À quelques jours des élections législatives et locales prévues le dimanche 11 janvier 2026 au Bénin, la campagne électorale bat son plein sur l’ensemble du territoire. Ce double scrutin, qui précède l’élection présidentielle d’avril prochain, mobilise cinq partis politiques pour les législatives. Parmi eux figure Les Démocrates, formation de l’ancien président Boni Yayi, qui ne peut participer ni aux élections locales ni à la présidentielle, et mise donc exclusivement sur le scrutin législatif.
Sur le terrain, le principal parti d’opposition privilégie une campagne de proximité. Dans plusieurs localités du nord du pays, notamment à Kpassatona, près de Parakou, les responsables et militants multiplient les rassemblements pour convaincre les électeurs.
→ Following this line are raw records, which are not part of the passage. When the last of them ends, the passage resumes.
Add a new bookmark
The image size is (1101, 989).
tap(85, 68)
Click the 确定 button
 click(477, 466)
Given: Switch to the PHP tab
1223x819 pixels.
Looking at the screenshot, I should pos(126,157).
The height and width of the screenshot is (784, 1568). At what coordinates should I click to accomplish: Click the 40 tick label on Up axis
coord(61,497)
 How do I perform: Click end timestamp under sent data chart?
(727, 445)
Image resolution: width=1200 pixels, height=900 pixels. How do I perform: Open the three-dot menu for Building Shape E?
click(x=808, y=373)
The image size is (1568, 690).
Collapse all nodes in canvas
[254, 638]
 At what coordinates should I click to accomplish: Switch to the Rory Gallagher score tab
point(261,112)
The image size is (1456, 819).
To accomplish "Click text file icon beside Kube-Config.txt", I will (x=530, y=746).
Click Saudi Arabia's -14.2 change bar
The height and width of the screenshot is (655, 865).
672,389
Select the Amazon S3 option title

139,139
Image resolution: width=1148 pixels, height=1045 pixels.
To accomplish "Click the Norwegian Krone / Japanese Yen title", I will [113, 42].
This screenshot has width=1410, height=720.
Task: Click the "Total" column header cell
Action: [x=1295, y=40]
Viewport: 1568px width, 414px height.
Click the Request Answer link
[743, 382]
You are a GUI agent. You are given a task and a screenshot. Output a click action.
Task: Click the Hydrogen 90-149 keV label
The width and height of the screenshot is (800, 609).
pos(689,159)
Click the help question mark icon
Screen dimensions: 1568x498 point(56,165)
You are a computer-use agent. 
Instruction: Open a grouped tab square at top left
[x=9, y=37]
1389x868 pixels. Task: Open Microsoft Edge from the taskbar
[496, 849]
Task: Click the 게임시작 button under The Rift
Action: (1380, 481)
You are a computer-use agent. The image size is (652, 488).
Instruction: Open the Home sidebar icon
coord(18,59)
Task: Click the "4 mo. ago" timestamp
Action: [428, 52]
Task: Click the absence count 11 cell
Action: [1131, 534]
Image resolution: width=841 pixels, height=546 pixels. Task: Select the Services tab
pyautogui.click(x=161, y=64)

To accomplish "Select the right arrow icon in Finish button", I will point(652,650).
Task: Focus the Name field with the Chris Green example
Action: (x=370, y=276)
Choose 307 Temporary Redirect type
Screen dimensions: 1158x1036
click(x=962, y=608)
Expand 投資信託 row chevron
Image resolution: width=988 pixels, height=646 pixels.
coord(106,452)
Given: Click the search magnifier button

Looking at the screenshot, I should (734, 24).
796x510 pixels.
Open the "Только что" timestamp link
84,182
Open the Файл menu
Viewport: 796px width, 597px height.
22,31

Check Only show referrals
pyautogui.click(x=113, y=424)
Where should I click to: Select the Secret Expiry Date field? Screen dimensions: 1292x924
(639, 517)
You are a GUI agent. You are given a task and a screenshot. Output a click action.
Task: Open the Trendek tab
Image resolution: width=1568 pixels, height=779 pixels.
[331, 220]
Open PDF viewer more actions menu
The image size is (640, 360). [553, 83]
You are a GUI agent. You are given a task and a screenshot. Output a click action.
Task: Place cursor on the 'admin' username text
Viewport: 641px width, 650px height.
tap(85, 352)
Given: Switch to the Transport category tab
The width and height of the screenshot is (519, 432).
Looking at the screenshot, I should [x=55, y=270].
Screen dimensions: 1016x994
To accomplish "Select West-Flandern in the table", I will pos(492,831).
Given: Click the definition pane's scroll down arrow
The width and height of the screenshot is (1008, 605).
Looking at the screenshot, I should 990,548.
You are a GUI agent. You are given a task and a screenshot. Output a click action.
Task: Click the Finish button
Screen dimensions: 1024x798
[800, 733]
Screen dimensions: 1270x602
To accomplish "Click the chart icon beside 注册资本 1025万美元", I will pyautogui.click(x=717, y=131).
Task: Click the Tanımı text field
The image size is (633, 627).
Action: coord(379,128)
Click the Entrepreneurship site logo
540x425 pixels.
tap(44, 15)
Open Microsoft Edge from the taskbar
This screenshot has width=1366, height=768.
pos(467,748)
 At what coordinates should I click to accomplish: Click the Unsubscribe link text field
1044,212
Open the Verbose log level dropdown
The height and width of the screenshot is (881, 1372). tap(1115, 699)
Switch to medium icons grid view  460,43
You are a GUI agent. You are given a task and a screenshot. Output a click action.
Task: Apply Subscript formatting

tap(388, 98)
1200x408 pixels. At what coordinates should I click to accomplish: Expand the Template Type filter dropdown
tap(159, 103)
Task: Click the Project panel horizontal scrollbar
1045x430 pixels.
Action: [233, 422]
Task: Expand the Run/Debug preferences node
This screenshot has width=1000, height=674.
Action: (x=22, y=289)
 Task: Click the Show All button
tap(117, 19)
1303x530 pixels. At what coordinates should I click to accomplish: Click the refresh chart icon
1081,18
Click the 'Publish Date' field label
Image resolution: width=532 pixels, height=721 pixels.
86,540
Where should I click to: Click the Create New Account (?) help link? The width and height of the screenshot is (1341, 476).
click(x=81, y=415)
Les candidats défendent la nécessité d’une représentation de l’opposition à l’Assemblée nationale, présentée comme un enjeu central pour préserver le pluralisme politique et l’équilibre institutionnel.
Le discours du parti s’articule également autour d’une critique de la gouvernance actuelle. Les Démocrates promettent une rupture avec les politiques menées depuis 2016, estimant que les conditions de vie se sont dégradées, en particulier pour les jeunes. Lors des meetings, plusieurs sympathisants expriment leur frustration face au chômage, à la précarité et au manque de perspectives, voyant dans ce parti une alternative porteuse d’espoir et de changement.
Pour espérer obtenir des sièges à l’Assemblée nationale, Les Démocrates devront toutefois franchir un seuil exigeant, comme tous les partis en lice : atteindre au moins 20 % des suffrages dans chacune des 24 circonscriptions électorales du pays.